Per tutti, o quasi, ora è semplicemente Ye. Tuttavia, parafrasando Shakespeare, ciò che chiamiamo rosa anche con un altro nome avrebbe il suo profumo. Nel caso di Kanye West, Ye appunto, è il profumo della polemica. Rapper, predicatore, aizzatore di folle, a tratti perfino uomo politico. Che cosa sia diventato, oggi, questo ragazzone nato ad Atlanta ma cresciuto in Illinois, 45 anni, nessuno può dirlo con certezza. Appare però chiaro che, pensando alla t-shirt «White Lives Matter» e alla disputa con Adidas, siamo di fronte a una mancanza (voluta?) di autocontrollo.

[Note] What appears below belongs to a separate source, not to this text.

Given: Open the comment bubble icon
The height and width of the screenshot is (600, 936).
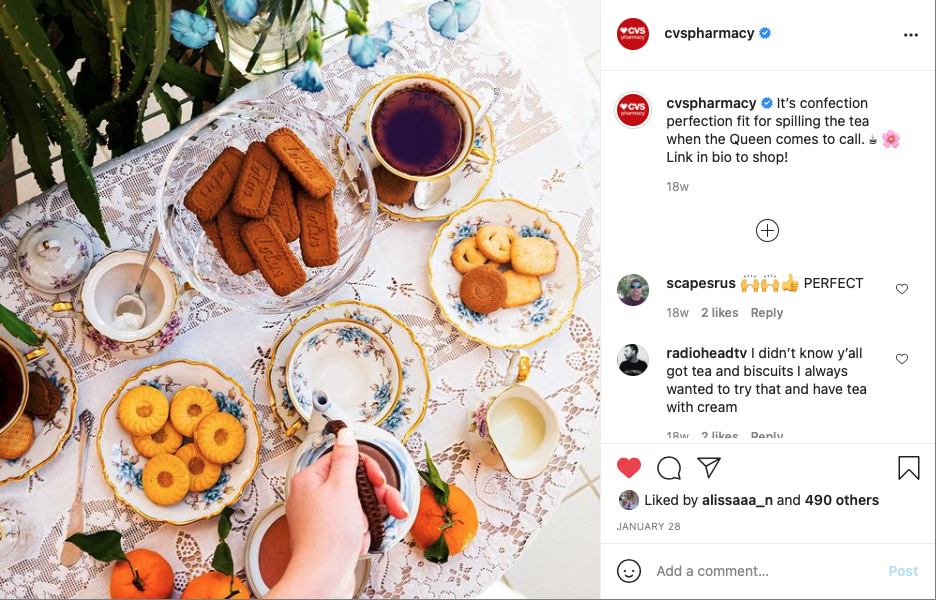Looking at the screenshot, I should 669,468.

C’è stato un tempo, diciamo attorno a College Dropout, album del 2004, in cui Kanye era e veniva considerato un artista conscious, nel senso di consapevole. Consapevole della realtà americana, delle lotte delle minoranze, dei problemi. In una canzone, in particolare, criticava il tentativo, da parte di alcuni membri della comunità afroamericana, di puntare alla cosiddetta bianchezza. A vivere, consumare e ragionare come i bianchi, insomma. Citiamo un verso: «Anche se sei in una Benz / Sei sempre un n***o in una coupé».

La parabola

L’impressione, a distanza di anni, è che West abbia predetto la sua parabola di vita, tanto artistica quanto, soprattutto, umana. Perché lui, quella bianchezza, al netto della t-shirt sbandierata a Parigi l’ha cercata più volte in questi ultimi tempi.

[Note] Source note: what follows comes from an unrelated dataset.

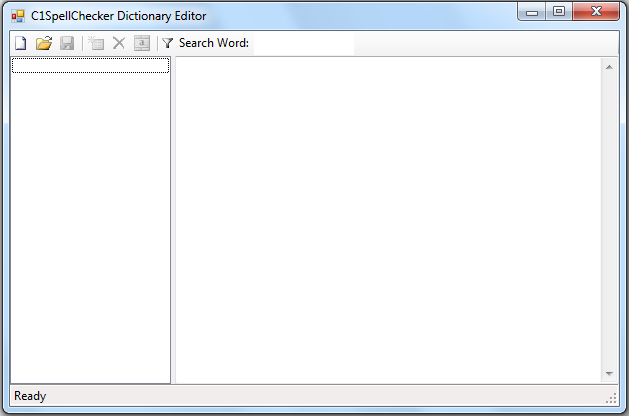Save the dictionary using the floppy disk icon
The width and height of the screenshot is (629, 416).
pos(67,44)
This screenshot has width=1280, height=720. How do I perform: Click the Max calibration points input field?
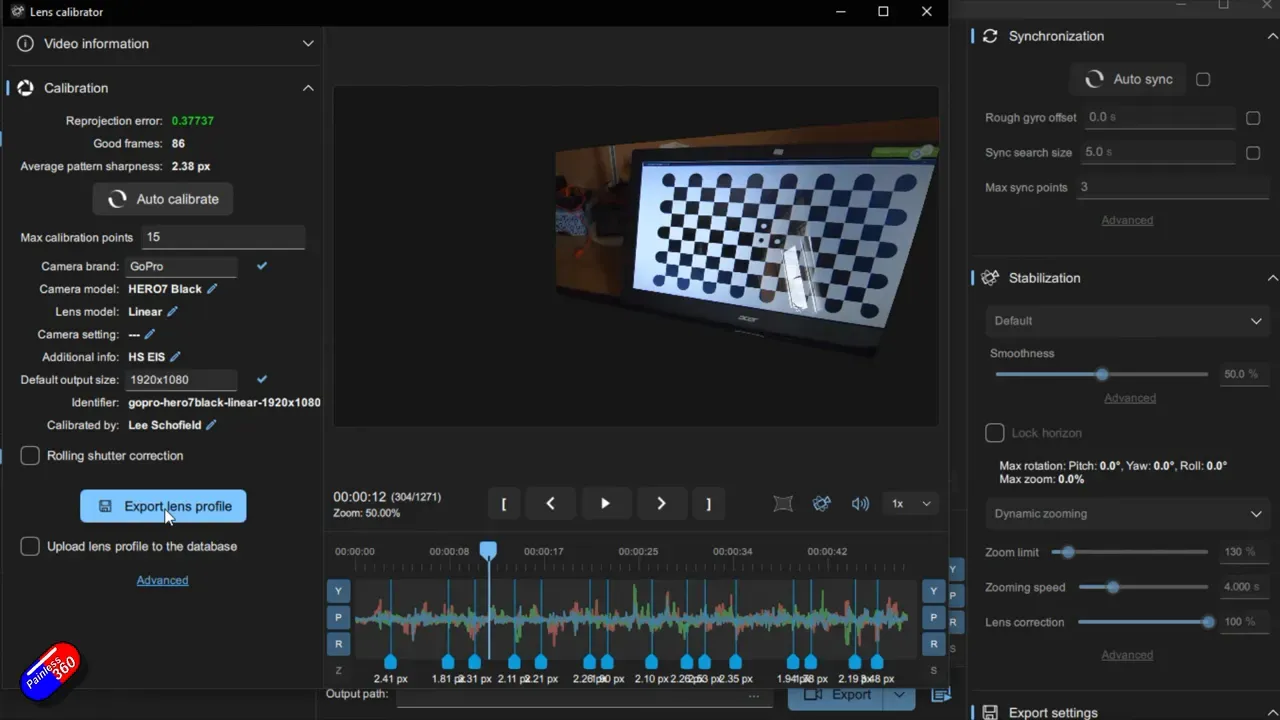coord(222,237)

West, nello specifico, ha flirtato con la moda e l’alta moda. Si è seduto nei salotti, bianchi, delle metropoli del lusso. Ce l’ha fatta, direbbe qualcuno, con la solita vena retorica. Tanto da potersi permettere, durante una sfilata a sorpresa della sua linea Yeezy, marchio in collaborazione con Adidas, di indossare la citata maglietta con lo slogan «White Lives Matter» assieme a Candace Owens, influencer e conservatrice, forse ultraconservatrice, pure lei amante delle provocazioni. Il putiferio, va da sé, si è scatenato quando lo stesso West, su Instagram, ha criticato il vero movimento, Black Lives Matter, definendolo una truffa. Apriti cielo.

Perché?

Detto della mossa, che ha fatto e fa discutere, c’è chi si è domandato, anche a giusta ragione: dov’è il valore aggiunto in tutto ciò? Che cosa vuole dimostrare West? Perché puntare con una simile sfacciataggine sull’assenza di autocontrollo?

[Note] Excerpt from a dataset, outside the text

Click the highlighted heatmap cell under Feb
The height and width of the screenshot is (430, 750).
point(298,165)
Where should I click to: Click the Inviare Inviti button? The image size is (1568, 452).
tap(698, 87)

West, d’altronde, non è nuovo a bravate di questo tipo. Al contrario, ne ha fatte di ogni: dal sostegno a Donald Trump, con tanto di cappellino MAGA («Make America Great Again») alla dichiarazione decisamente poco politically correct «la schiavitù è stata una scelta». Per tacere del suo rapporto, tormentato, con l’oramai ex Kim Kardashian. A questo giro, anche Adidas si è stufata di lui. Sembrerebbe che, comunque, la sua espansione nella moda non sia minacciata. Ma un certo fastidio resta. Le sue tattiche comunicative apparentemente sconclusionate e irriverenti, è vero, tengono alta, anzi altissima l’attenzione sul personaggio. Eppure, qualcosa potrebbe sfuggirgli di mano. E non parliamo solo di contrarti e partnership.